Thursday, July 14, 2011

Hey Everyone.  Anjeli here.  Here is a recap of what has been going on lately.  Staff training went really well.  Spent both time in the river practicing my "hard skills" in kayaking, and time on the land practicing my "soft skills" on the Low Ropes Challenge Course.  Rain showers came and went, sat around some great campfires, spent quality time with my "Family Group", and marveled at the stars.  week on Ops with a great team.
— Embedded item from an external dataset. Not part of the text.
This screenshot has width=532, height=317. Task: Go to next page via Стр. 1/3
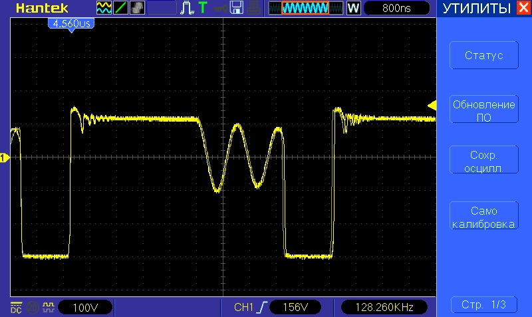point(483,305)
Then we left for a week for our family reunion, came back to kitchen duty, and got to commune among dishes and hot ovens.  Friday afternoon I came down with something nasty- feverish, headachy, chills, unexplained weakness, and had to spend the next two days in bed.  Got up, attended the Program meeting, learned I was leading the Low Ropes.  Did two days of programming, and couldn't keep it together.  Back to bed for me for three more days and now I am here.  My fever broke last night, and I am trying to recoup without relapsing.  There is a sped-up version of my life for the past five weeks.  
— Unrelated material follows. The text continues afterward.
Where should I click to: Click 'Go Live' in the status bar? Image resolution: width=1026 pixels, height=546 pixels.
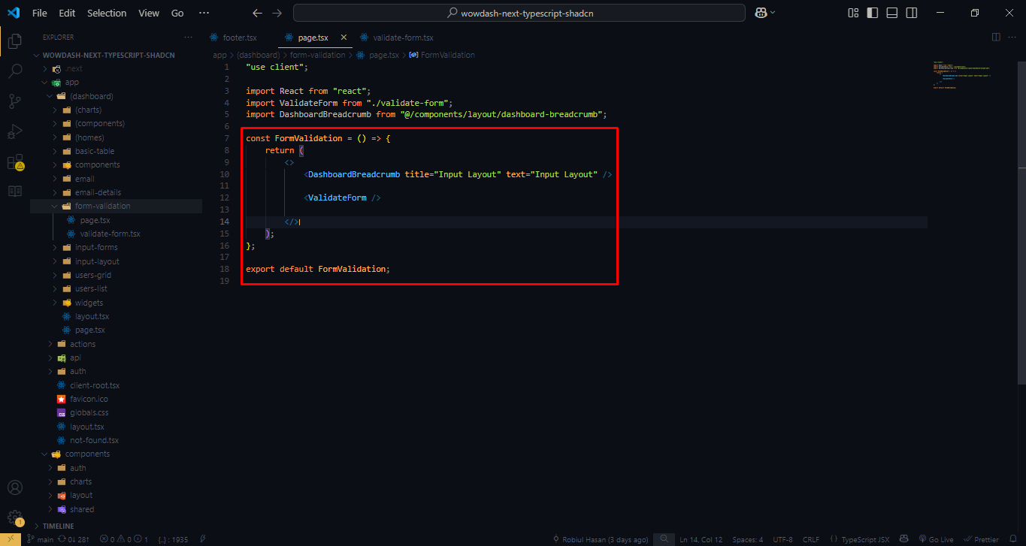point(936,538)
The importance lies in the last part- the having to go back to bed rest.  After barely holding on until the end of the day, I knew I could not do it.  So I went up to the Program Director, and told him, "I'm exhausted.  I can't do it."  What unexpectedly followed was a deeply compassionate, loving, and challenging conversation.  I talked about not wanting to be irresponsible with my position, yet I was just exhausted, I couldn't go on.  He told me that we love people, not products.  That being part of a family is allowing others to bear our burdens, to catch us when we can't stand anymore.  That God, "The Master Program Director", as he said, has an even greater plan.  I came to him to to tell him I didn't think I was going to be able to run the event.  I ended up telling him something that had been really hard for me, and left comforted, and caught.  In the end he took my temperature, I was over 101 degrees, given two Vita-Waters, a sack of snack food, and the Bighorn guest room to sleep in until I felt better.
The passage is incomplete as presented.